No victors were declared last night in the ongoing struggle between the street and the man, between high and popular culture, between the alleyway and the gallery. In a panel discussion on the evolving nature of street art, the only consensus was that more conversations—open-ended, open-minded, open-hearted—are required.
The event, organized by the ROM in conjunction with its “Housepaint, Phase 2: Shelter” exhibition, brought several artists and curators (Devon Ostrom, David Liss, Fauxreel/Dan Bergeron) and one city councillor (Adam Vaughan) together to consider a variety of issues surrounding street art, ranging from the political (is graffiti vandalism?) to the ideological (is graffiti intrinsically transgressive?) and the aesthetic (is street art Art?). The conversation was relaxed: neither the artists nor the councillor are hardliners, and everyone present was willing to consider that street art and more traditional institutions could coexist in relative peace. (There are, perhaps, other city councillors whose presence would have made for a louder, angrier discussion.)
From left to right: Devon Ostrom, David Liss, Adam Vaughan, Fauxreel/Dan Bergeron. Photo by Hamutal Dotan/Torontoist.
Though many questions were raised over the course of the evening most came down, in one way or another, to the matters of class warfare and political marginalization. Vaughan threw out some tried—and true—slogans about the appropriation of the street by those with money and power. “The culture of the poor is the business of the rich,” he told an audience of both artists and patrons of the arts, and the wealthy have a tendency to commodify the creativity of the poor and then sell it back to them at an outrageous mark-up. David Liss, Artistic Director of the Museum of Contemporary Canadian Art, agreed, saying that a conversation about street art is inevitably a conversation about class. For him, street art is interesting primarily as “an attempt to reclaim an environment that is increasingly disempowering… an affirmative and creative act of resistance to forces of destruction.” No longer confined to the inner cities of North America, some of the most compelling street art is now found in Brazilian favelas and on the wall separating Israel from the West Bank.
Graffiti on the wall separating Israel and the West Bank. Photo by kevincure.
Within Toronto, perhaps the primary issue surrounding street art is the question of how regulated it should be. Property owners need to be protected from unwanted graffiti, said Vaughan, but we also need to give graffiti room to breathe where it is welcome and not “police it out of existence.” His goal is to shift the political conversation away from a focus on strict legality and towards an understanding that sometimes graffiti is “legitimate artistic expression.” Of course, this brought up the “is graffiti vandalism or is it art?” conundrum. Panellists agreed that not all graffiti or street art is worth protecting: Liss pointed out that “there is a difference between people putting up ideas and idiots and wannabes running around with spray cans.” (Nobody was willing to go on record with a strategy for deciding who were the artists and who were the idiots, though.)

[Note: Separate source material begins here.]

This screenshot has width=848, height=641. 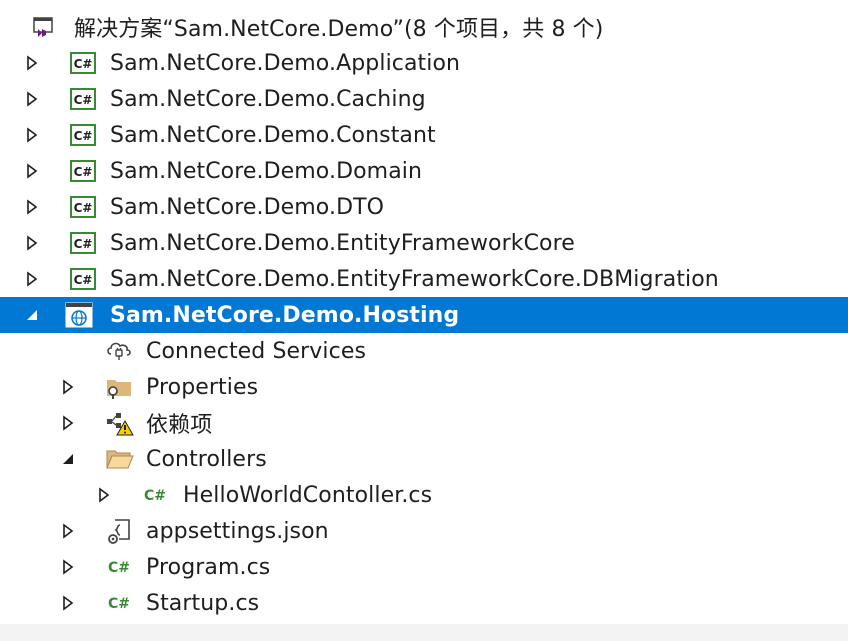 I want to click on controllers-node: Controllers, so click(x=424, y=459).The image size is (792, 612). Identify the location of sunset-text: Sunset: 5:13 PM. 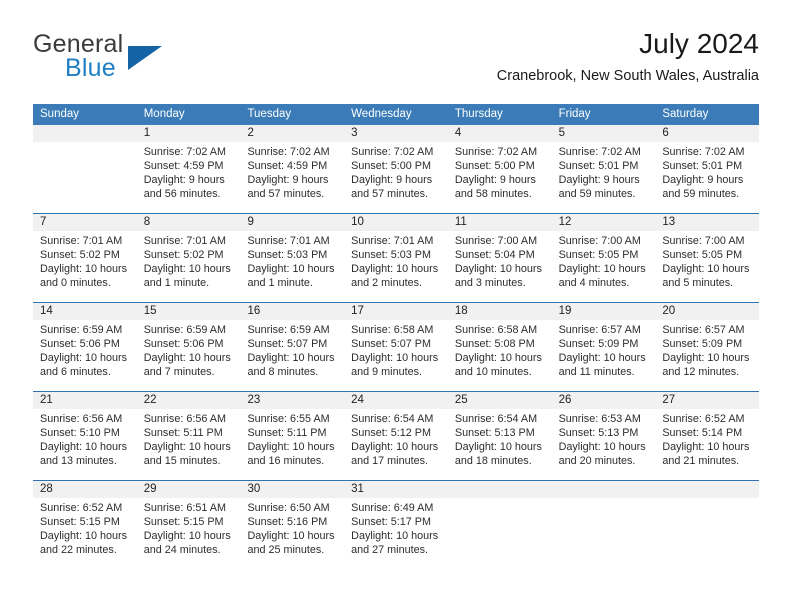
(598, 434).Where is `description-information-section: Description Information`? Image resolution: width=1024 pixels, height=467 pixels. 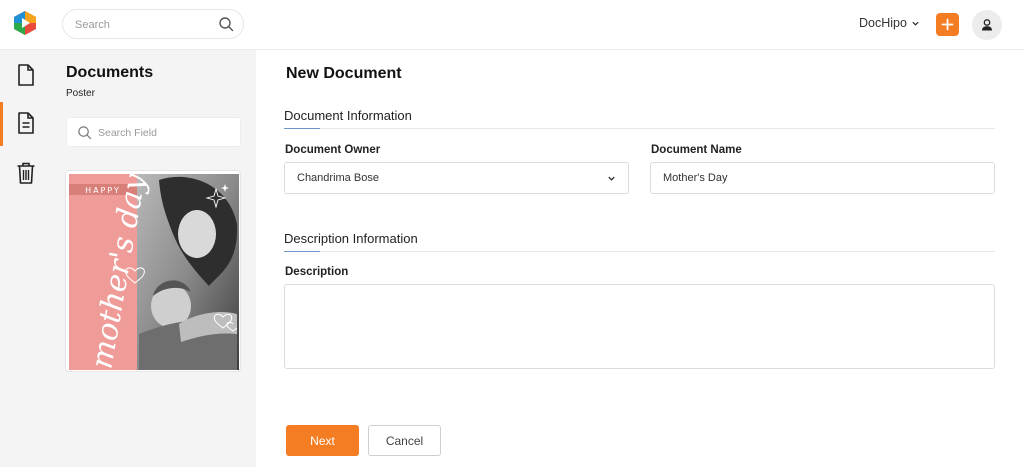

And if some street art is good enough and important enough to protect, does that also mean that it has a place in traditional galleries? There’s a sense in which bringing this art inside may count as progress—galleries confer a measure of publicity and legitimacy that even independent street artists can value—but it is also somewhat fraught. Devon Ostrom, curator of “Housepaint,” admitted that “there’s always a bit of a problem with putting street art in a gallery. It loses some of the life and vibrancy.” None of the artists, however, was interested in ruling out gallery shows altogether: they puzzled over what it would mean for the authenticity of their work, but rejected claims that street art needed the street cred of being illicit in order to satisfy.
Wheatpaste portrait of Mubusara on a wall in Regent Park by Dan Bergeron (Fauxreel). Photo courtesy of Dan Bergeron.
Former Torontoist contributor Fauxreel (aka Dan Bergeron) was the last of the speakers and spent much of his time elaborating on the idea that street art is a form of engagement. This is what distinguishes it from graffiti (which is more codified and appeals to a more select audience), and this is what makes it important. Street art is a way of challenging people to view aspects of their environment in a new and different light, and even if they don’t like what they see what matters is that they think about it rather than simply walking on by.
Earlier in the evening, Ostrom had described one of Fauxreel’s projects—a set of wheatpaste portraits that he put up on the walls of Regent Park apartment buildings. What most people didn’t realize, said Ostrom, was that Fauxreel also held a series of community workshops, ones that allowed him to build a real relationship of trust with the local residents. That, everyone seemed to agree, was why street art and graffiti are valuable: they are fundamentally modes of engagement, ways of building community and interacting with the cityscape. Legal or not, transgressive or not, our cities can sometimes be all the better for them.